“THERE HE STOOD, A LIVING EMBODIMENT OF TERROR.”

Though, on the way home, I was angry and contemptuous by turns, Puketawa refused to be comforted. To my ridicule or reproaches he answered only with a sickly smile. “No good,” he said. He was “tapu” right enough—could feel the spell “working inside him.” In vain I pointed out that the island was six miles distant from the “kainga,” hidden by a bend of the river, and that we had landed at night in a dense fog and had left again before sunrise.

“Ah!” he answered. “Te tohunga very wise. He know wi’out seein’.”

On arrival, contrary to custom, we found the beach below the store deserted. Not a soul was in sight. No Sunday crowd of mothers chatted as they squatted around the buildings; no piccaninnies dabbled in the water, and waited anxiously for sweets on my return. I knew these latter would not forego the weekly dole unless for serious cause. Could Puketawa be right after all? Had our infringement of “tapu” become known in some incomprehensible manner? It began to look very like it. That night at supper also Puketawa declined food. He even refused rum-punch, and when Puketawa refused rum things must be looking black indeed. He lay in his bunk with his face to the wall, silent save for long, shuddering sighs. So it went on through the night. Protests, reproaches, even vigorous shakings were of no avail; he lay like a log, with closed eyes, making no sign.

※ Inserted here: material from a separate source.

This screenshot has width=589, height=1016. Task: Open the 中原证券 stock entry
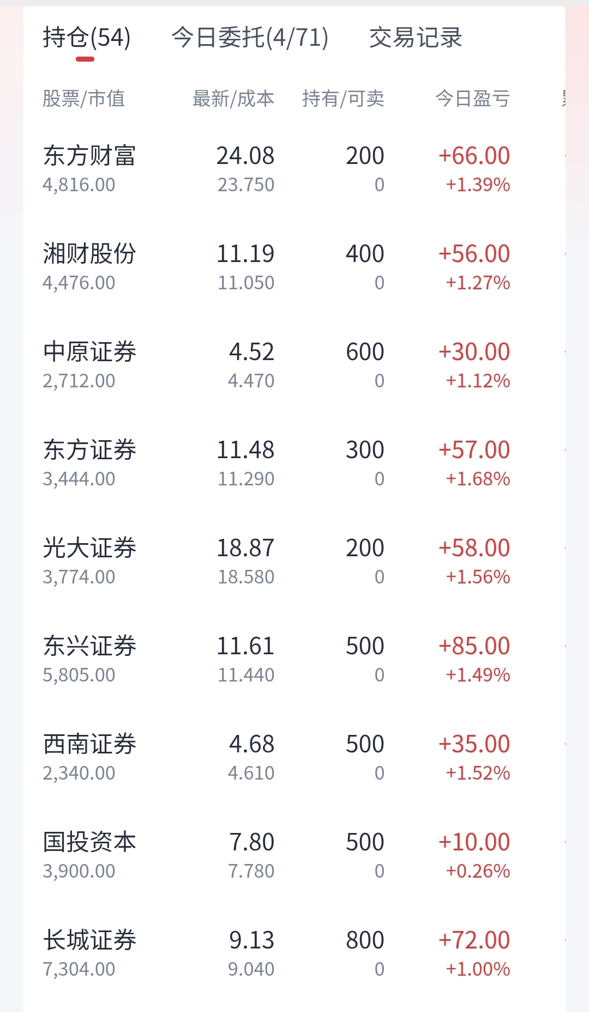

This was beyond a joke. No possibility of pretence was here. The man was dying, visibly, of sheer funk. Unless I could rouse him he would not live another day. I could not let him die, and, base surrender to heathen jugglery though it was, made up my mind to seek out the “tohunga” next day and entreat him to remove the spell.

In the long, dark watches I began to feel pretty queer myself. The silence seemed tangible, heavy, impermeable. I was not exactly frightened; the feeling was indescribable—a sort of nameless terror at nothing, a horror of some unknown impending fate against which it was useless to struggle and from which there was no escape. Mutuality, sympathy, hypnotism—call it what you will—a weight of fear lay on my senses, a veritable obsession of dread.

Was there any truth in heathen devilry after all, I wondered? Had the confounded “tapu” got me too? With an effort I shook off the growing lethargy and paced the floor through the night. In the morning I could eat nothing; food was repulsive. Shortly after sunrise I took my way to the “kainga.”

Within fifty yards of the gate I was warned by the young warriors to keep my distance. Presently Te Horo himself appeared in full war-paint of “korowai” (kilt) and feather mat, a spear in his hand.

“Thy sin is known,” he cried, sternly. “Come not near to bring contamination upon us. Thou and thy servant are accursed. It may be ye shall both die; I know not. Begone! At noon the ‘tohunga’ comes to confer with thee.”